Türk devleti, işgal alanlarını genişletmek için Kerkûk üzerindeki girişimlerini artırdı. Türk devletinin MİT ve SADAT gibi kurumları dört bir koldan Kerkûk’te yoğun çalışmalar yürütüyor.

KERKÜK ANALİZİ

Türk devleti; Kerkûk üzerinden işgal alanını biraz daha genişleterek, Başûrê Kurdistan topraklarını tamamen ele geçirmek istiyor. Kerkûk Valiliği üzerinden büyüyen tartışmalar birçok olasılığı da beraberinde getirirken, Kürtlerin kent valiliğini kaybetme tehlikesi de büyüyor. Yaşanan gelişmelerin bir ucu KDP’nin  referandum bahanesiyle 2017’de Kerkûk’ü yüzüstü bırakmasına dayanıyor.

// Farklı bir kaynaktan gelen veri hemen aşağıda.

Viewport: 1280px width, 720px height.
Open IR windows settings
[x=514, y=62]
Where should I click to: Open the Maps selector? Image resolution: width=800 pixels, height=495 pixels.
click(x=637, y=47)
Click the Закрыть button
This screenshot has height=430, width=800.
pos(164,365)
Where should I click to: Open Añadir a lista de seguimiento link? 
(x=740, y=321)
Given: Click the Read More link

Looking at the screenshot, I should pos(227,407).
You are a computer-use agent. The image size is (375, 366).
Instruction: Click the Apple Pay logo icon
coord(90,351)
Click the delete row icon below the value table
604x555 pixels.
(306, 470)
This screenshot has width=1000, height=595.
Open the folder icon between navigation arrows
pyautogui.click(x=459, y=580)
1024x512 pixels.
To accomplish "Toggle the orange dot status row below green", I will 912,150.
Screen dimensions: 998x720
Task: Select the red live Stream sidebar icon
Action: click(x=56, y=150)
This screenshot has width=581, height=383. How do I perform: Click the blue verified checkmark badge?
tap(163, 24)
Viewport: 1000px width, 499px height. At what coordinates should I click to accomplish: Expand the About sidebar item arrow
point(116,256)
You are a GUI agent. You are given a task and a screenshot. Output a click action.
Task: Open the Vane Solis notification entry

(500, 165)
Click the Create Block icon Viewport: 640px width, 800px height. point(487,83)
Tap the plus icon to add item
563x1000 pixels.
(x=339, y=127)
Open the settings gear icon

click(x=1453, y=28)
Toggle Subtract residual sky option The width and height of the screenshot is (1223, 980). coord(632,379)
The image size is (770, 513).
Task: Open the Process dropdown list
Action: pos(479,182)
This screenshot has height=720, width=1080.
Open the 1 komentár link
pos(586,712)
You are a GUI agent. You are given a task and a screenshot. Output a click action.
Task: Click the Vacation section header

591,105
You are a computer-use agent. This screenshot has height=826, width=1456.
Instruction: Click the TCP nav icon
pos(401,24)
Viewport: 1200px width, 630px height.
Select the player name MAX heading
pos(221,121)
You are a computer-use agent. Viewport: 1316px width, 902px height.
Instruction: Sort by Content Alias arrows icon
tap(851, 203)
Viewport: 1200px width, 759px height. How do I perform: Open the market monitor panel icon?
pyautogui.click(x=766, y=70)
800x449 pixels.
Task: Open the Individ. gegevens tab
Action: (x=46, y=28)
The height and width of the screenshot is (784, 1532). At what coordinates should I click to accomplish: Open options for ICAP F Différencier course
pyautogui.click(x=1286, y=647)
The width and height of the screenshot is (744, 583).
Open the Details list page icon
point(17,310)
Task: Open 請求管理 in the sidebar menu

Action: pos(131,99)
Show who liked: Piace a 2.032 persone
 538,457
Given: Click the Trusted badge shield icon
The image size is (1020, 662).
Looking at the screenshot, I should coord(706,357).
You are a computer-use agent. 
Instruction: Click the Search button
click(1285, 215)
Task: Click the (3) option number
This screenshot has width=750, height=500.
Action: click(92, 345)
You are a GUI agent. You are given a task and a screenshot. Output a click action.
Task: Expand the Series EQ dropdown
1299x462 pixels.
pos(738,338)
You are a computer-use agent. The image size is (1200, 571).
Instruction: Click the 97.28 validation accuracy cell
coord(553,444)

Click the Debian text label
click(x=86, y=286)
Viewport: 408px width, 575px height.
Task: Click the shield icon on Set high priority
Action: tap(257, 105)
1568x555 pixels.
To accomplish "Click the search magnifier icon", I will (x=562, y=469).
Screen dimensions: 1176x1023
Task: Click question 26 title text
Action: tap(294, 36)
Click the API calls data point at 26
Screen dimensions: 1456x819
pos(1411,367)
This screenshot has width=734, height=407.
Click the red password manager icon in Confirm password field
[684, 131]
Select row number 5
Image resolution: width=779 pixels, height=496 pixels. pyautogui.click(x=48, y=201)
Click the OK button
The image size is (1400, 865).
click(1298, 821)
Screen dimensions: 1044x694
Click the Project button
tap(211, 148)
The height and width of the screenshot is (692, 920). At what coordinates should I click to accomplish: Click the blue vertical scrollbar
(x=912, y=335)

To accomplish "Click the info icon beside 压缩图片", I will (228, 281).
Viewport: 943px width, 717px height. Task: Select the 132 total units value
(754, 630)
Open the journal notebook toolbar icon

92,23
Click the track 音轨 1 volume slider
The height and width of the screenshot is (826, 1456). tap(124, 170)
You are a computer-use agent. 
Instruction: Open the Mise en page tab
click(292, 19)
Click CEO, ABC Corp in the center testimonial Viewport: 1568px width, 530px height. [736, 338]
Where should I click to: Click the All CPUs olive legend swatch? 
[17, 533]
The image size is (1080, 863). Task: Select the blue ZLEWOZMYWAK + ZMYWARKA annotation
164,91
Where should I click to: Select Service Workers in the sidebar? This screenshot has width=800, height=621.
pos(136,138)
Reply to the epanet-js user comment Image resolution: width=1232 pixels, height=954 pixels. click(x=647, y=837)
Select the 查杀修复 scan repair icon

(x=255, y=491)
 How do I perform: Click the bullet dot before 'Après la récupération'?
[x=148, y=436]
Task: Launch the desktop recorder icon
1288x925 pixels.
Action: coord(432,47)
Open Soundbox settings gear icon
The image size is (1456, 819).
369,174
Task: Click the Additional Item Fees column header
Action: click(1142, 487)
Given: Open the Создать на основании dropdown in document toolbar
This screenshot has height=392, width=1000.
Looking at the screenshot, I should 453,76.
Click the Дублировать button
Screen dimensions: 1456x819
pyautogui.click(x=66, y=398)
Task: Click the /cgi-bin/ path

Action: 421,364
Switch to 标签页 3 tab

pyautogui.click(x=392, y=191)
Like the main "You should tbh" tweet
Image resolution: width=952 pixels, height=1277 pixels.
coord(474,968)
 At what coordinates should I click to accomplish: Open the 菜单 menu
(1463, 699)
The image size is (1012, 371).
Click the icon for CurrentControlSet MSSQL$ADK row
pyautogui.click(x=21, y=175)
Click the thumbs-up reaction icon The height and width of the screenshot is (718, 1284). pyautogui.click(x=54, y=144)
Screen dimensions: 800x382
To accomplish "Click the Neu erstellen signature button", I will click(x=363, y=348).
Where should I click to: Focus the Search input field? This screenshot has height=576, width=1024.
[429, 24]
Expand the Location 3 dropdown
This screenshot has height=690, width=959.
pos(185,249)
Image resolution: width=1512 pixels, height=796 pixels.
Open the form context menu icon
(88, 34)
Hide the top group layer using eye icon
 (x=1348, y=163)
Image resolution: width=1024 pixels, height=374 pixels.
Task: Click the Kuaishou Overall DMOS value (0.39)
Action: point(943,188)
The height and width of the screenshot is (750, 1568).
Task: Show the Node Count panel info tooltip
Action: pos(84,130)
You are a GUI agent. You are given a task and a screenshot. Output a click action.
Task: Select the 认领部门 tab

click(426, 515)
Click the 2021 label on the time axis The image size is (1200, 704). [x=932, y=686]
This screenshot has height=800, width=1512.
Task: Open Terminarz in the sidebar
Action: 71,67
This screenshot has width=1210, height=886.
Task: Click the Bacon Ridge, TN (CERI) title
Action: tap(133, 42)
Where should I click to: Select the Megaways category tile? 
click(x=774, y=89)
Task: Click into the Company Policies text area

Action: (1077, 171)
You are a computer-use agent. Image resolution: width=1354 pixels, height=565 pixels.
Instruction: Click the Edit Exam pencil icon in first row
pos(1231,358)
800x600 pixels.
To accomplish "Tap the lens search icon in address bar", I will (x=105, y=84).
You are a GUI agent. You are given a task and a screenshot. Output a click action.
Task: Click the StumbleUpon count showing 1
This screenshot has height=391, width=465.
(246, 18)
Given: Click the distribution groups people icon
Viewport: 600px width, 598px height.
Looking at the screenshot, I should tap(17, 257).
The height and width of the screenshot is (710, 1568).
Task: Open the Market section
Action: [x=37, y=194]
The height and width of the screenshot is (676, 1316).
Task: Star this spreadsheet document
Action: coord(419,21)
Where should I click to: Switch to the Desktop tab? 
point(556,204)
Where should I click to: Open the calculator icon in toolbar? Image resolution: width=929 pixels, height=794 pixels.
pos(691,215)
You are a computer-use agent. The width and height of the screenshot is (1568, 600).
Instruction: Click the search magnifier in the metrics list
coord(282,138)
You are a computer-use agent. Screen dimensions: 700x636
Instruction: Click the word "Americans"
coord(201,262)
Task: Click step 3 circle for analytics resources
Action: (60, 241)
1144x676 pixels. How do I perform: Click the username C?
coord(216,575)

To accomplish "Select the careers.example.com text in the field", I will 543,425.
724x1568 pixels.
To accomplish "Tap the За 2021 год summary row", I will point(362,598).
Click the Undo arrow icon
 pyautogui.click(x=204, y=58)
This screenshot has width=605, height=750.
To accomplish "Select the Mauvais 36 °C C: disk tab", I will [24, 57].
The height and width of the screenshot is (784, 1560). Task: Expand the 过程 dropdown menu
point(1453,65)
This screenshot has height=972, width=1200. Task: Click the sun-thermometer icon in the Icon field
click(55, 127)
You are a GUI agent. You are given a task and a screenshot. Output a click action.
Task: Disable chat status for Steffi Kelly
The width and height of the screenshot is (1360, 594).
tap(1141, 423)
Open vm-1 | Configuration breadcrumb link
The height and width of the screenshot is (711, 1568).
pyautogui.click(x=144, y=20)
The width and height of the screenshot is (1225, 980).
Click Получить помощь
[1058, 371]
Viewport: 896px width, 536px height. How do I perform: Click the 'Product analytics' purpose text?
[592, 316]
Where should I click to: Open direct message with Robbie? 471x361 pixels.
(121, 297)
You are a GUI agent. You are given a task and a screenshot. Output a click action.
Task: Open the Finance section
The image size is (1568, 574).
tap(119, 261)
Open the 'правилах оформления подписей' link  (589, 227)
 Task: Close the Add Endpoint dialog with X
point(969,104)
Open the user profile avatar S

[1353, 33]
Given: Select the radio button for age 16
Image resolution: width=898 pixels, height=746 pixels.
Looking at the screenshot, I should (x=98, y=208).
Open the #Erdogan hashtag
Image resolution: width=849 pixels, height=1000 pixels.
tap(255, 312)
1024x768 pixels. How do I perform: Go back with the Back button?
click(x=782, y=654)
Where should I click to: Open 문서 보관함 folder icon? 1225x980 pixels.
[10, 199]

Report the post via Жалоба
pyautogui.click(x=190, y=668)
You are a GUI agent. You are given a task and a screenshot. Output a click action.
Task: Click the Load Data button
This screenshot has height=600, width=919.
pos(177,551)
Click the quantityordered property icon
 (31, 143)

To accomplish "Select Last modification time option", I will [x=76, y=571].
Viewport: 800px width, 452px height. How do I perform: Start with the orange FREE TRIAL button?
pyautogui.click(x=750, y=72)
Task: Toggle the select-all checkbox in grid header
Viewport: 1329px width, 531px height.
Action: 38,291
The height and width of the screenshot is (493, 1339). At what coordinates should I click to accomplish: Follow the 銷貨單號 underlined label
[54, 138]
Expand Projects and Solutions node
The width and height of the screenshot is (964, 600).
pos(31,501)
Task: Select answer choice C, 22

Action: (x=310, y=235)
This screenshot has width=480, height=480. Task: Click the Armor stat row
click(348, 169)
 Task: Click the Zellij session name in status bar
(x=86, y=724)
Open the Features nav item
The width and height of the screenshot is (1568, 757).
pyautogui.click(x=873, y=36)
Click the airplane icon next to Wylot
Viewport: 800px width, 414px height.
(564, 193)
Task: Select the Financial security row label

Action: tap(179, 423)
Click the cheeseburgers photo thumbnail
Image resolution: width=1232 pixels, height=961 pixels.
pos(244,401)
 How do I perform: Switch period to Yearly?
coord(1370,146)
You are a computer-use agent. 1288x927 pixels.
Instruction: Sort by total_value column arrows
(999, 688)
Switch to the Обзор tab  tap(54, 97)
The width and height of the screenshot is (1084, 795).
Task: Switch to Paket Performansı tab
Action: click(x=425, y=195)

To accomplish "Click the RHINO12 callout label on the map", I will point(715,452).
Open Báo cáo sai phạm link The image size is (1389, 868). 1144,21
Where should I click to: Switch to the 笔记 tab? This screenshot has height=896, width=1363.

Öte taraftan Londra, Bağdat ile anlaşmalı olarak 100 yıl sonra da kent petrolünü edinmenin yolunu buldu. Washington ise bölgeye güç göndererek, anlaşma kapsamına giren petrol bölgelerinin korunmasını üstlendi. 

SADAT ÖNCÜLÜK EDİYOR

Ankara, Irak Türkmen Cephesi (ITC) adı altında birçok paramiliter gücü eğitirken, bu organizasyonu da SADAT eliyle gerçekleştiriyor. Irak ve Suriye'de MİT’in öncülük ettiği işler, 2014’te MİT tırlarının Suriye’ye silah gönderirken, deşifre olması üzerine söz konusu çalışmalarda SADAT öne çıkarıldı. Bu durum da ileride savaş suçları kapsamında herhangi bir zorlukla karşılaşmamak için başvurulan yollardan biri.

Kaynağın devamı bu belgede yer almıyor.